Kushner has already added medical office space to the site, thanks to a long-term ground lease with Rendina Healthcare Real Estate. The parcel is home to a newly completed, 80,000-square-foot building that is leased and operated by RWJBarnabas Health, while Rendina is seeking approvals for a second project that would add some 30,000 square feet.
Redevelopment of the mall property is some eight years in the making and has faced pockets of local opposition from residents and political candidates. But Anthony Talerico, the borough’s mayor, said it was critical to reinvent the property and preserve the municipality’s largest tax ratable, especially with changing consumer habits and the sagging performance of traditional shopping malls.

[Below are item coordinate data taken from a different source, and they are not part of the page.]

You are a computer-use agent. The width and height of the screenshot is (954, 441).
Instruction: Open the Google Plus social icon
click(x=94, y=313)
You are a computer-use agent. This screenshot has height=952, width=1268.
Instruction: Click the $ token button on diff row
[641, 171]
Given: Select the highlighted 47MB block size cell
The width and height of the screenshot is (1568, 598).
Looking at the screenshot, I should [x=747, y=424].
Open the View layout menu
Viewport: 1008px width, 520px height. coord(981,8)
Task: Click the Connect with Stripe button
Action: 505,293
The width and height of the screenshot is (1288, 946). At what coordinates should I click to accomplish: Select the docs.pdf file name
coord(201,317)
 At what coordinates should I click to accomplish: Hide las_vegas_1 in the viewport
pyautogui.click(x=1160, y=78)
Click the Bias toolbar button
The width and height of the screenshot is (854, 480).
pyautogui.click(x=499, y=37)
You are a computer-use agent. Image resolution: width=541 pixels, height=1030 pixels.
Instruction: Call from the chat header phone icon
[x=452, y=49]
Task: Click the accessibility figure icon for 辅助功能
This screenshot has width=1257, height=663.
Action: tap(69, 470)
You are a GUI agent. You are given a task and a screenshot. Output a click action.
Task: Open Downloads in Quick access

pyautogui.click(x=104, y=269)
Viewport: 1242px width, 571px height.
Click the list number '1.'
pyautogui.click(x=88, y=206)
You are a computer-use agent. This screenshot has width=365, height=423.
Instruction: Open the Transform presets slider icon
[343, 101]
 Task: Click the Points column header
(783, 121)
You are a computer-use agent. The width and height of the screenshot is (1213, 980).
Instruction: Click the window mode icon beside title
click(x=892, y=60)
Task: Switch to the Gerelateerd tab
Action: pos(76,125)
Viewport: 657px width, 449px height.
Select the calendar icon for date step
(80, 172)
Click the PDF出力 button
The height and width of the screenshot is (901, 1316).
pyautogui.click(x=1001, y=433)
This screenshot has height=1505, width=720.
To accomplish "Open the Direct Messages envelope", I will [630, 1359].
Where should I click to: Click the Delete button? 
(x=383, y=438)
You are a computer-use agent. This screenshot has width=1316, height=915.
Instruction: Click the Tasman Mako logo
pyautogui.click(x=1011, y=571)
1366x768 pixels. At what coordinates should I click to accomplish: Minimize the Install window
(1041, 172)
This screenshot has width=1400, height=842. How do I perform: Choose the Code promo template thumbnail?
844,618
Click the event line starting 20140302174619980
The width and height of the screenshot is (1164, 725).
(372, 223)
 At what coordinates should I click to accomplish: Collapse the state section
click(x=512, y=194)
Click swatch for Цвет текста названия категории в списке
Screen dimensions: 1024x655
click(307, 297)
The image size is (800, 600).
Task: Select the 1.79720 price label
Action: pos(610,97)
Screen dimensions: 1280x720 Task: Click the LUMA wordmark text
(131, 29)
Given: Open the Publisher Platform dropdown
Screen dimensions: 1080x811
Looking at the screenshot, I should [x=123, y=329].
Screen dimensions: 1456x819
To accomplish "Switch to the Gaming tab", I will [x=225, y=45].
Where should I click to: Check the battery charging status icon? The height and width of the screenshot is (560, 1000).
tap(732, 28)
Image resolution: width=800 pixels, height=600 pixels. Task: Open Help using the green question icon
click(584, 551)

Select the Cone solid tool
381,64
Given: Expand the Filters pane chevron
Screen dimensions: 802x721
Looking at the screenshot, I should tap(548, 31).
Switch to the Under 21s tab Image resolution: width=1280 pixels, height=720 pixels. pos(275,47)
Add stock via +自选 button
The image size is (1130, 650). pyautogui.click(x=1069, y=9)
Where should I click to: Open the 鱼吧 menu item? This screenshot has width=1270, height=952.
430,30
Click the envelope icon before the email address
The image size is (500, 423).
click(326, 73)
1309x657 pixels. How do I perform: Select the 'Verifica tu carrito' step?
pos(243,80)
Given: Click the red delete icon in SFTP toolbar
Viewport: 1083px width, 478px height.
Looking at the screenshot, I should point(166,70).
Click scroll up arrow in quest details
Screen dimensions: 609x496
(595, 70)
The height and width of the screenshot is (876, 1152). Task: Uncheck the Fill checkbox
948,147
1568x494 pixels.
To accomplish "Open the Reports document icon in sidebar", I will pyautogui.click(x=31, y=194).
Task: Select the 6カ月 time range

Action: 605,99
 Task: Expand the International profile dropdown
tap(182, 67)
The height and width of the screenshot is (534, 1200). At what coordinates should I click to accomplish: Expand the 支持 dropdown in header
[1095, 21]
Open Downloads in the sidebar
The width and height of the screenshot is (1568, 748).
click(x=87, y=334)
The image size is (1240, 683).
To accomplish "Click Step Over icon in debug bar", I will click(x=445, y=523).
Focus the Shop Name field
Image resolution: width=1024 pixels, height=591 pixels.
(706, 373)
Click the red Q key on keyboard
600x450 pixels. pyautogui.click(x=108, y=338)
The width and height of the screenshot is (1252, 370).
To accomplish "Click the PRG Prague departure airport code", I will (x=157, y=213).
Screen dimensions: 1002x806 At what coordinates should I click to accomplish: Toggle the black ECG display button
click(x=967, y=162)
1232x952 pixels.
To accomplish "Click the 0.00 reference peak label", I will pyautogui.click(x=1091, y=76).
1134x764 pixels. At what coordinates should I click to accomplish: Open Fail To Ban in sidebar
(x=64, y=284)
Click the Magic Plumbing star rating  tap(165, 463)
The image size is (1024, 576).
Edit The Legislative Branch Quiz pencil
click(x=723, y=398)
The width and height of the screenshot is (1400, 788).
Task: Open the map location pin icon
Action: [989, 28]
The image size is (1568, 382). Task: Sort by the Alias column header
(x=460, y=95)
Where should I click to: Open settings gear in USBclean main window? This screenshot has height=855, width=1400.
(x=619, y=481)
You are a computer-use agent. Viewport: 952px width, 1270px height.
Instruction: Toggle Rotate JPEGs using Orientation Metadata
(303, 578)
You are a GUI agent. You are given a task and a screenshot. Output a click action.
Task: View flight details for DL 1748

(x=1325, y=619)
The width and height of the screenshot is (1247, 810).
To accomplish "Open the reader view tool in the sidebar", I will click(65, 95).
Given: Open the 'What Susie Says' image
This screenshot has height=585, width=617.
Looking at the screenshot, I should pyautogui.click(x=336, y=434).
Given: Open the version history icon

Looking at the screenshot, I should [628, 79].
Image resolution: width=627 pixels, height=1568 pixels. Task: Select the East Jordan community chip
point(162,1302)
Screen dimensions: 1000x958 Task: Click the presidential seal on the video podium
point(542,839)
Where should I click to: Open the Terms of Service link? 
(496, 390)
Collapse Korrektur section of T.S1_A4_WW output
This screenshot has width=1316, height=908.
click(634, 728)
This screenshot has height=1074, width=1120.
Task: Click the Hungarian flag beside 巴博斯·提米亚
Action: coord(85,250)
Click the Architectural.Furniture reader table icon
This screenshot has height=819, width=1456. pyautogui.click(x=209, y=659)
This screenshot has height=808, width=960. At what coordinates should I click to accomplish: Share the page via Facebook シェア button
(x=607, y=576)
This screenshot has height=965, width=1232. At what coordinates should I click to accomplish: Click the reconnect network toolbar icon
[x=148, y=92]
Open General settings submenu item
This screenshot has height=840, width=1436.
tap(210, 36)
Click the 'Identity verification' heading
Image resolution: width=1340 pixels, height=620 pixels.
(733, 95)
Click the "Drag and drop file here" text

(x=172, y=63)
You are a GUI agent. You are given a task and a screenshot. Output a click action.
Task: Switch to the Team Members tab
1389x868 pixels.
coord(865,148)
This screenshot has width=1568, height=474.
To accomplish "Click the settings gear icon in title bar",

He believes support for the project has increased over time, he said, noting that securing an early commitment from the likes of Whole Foods will only improve that sentiment.
“We wanted to see significant commercial and retail first, as opposed to a lot of upfront residential,” Talerico said. “I believe having Whole Foods as a quality vendor coming in first would mean a lot for the town. Some good, clean redevelopment and a nice supermarket for choice in the area would bode well.”
Sommer said the town’s support has been critical to reaching the most recent milestones and allowing discussions to advance in the months ahead.
“This hasn’t been simply a Kushner-driven process,” Sommer said. “It’s really been a collaborative process with the borough. I would say that the mall’s success is the borough’s success, and vice versa. And, as the biggest tax ratable in the borough, we obviously recognize the responsibility that goes along with that — and the borough has always recognized the importance of making sure that the mall evolves into something far more sustainable than it is today.”
Kushner, which also owns Pier Village in Long Branch, said the Whole Foods lease is part of curating a tenant mix that will play to the strengths of the retail sector and provide new services for residents. It ultimately hopes to expand the site’s food and beverage options, add convenience retail and bolster existing entertainment offerings such as the AMC movie theater, which will remain under the redevelopment plan.
“We always imagined this property to revolutionize the way residents and visitors engage within their surroundings,” Meyer said. “We envision doing that by combining retail, entertainment and community spaces to create an immersive destination.”
Monmouth Square and Whole Foods were both represented by the respective in-house teams, while the tenant was also represented by Chase Welles of The Shopping Center Group.